64 bytes from zookeeperXXX63_5840953_2408105_d8854ebebe2abb92c44a3670a8289067.ae8c6ddc272547a49531149bd2dd187f_default (172.17.0.4): icmp_seq=1 ttl=64 time=0.167 ms
64 bytes from zookeeperXXX63_5840953_2408105_d8854ebebe2abb92c44a3670a8289067.ae8c6ddc272547a49531149bd2dd187f_default (172.17.0.4): icmp_seq=2 ttl=64 time=0.137 ms
^C
--- zookeeperXXX63 ping statistics ---
2 packets transmitted, 2 received, 0% packet loss, time 1023ms
rtt min/avg/max/mdev = 0.137/0.152/0.167/0.015 ms

root@69193ff9c140:/# ping zookeeperXXXX64
PING zookeeperXXXX64 (172.17.0.3) 56(84) bytes of data.
^C64 bytes from 172.17.0.3: icmp_seq=1 ttl=64 time=0.138 ms

--- zookeeperXXXX64 ping statistics ---
1 packets transmitted, 1 received, 0% packet loss, time 0ms
rtt min/avg/max/mdev = 0.138/0.138/0.138/0.000 ms

and if you check the last entries in journalctl, or tail it while trying ping zookeeperXXXX64, you see

Dec 12 22:41:13 29eba2b balenad[1343]: time="2022-12-12T22:41:13.242400385Z" level=error msg="[resolver] error writing resolver resp, dns: bad rdata"

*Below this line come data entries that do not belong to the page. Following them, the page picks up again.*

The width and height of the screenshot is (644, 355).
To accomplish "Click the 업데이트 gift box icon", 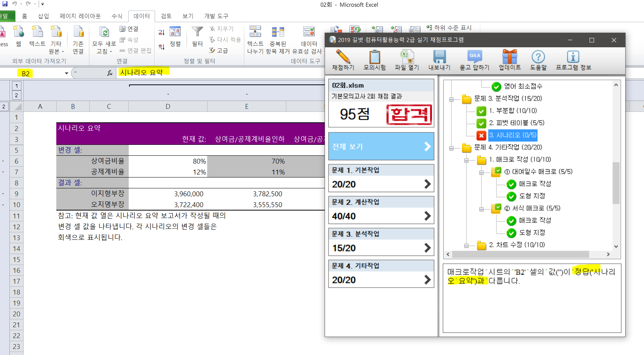I will click(x=509, y=57).
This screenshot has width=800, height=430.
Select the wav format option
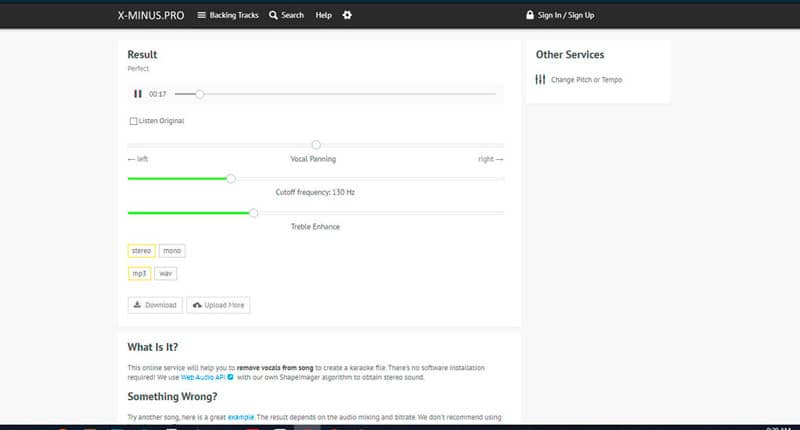point(165,273)
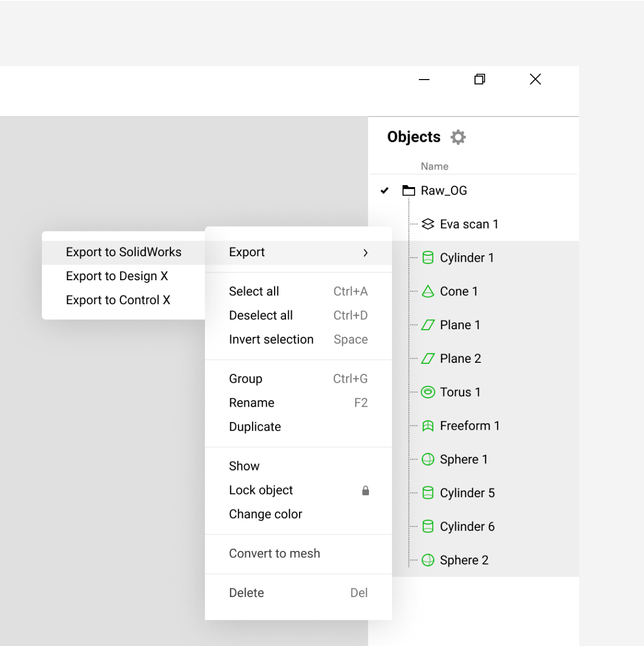
Task: Click the Sphere 2 shape icon
Action: click(428, 560)
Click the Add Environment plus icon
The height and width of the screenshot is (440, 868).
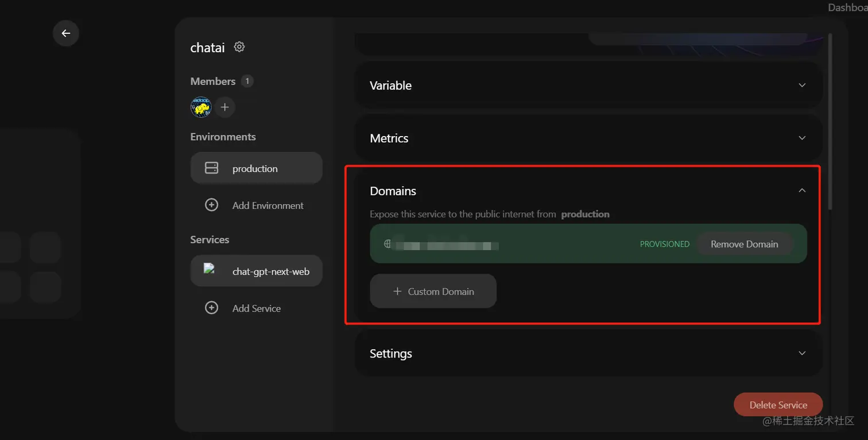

A reference to this error was found by balena user hesch on https://forums.docker.com/t/reverse-dns-fails-dns-bad-rdata-if-container-name-is-larger-than-62-characters/107330

Based on that, I found on this docker guide Container name configured using --name is used to discover a container within an user-defined docker network. The embedded DNS server maintains the mapping between the container name and its IP address (on the network the container is connected to).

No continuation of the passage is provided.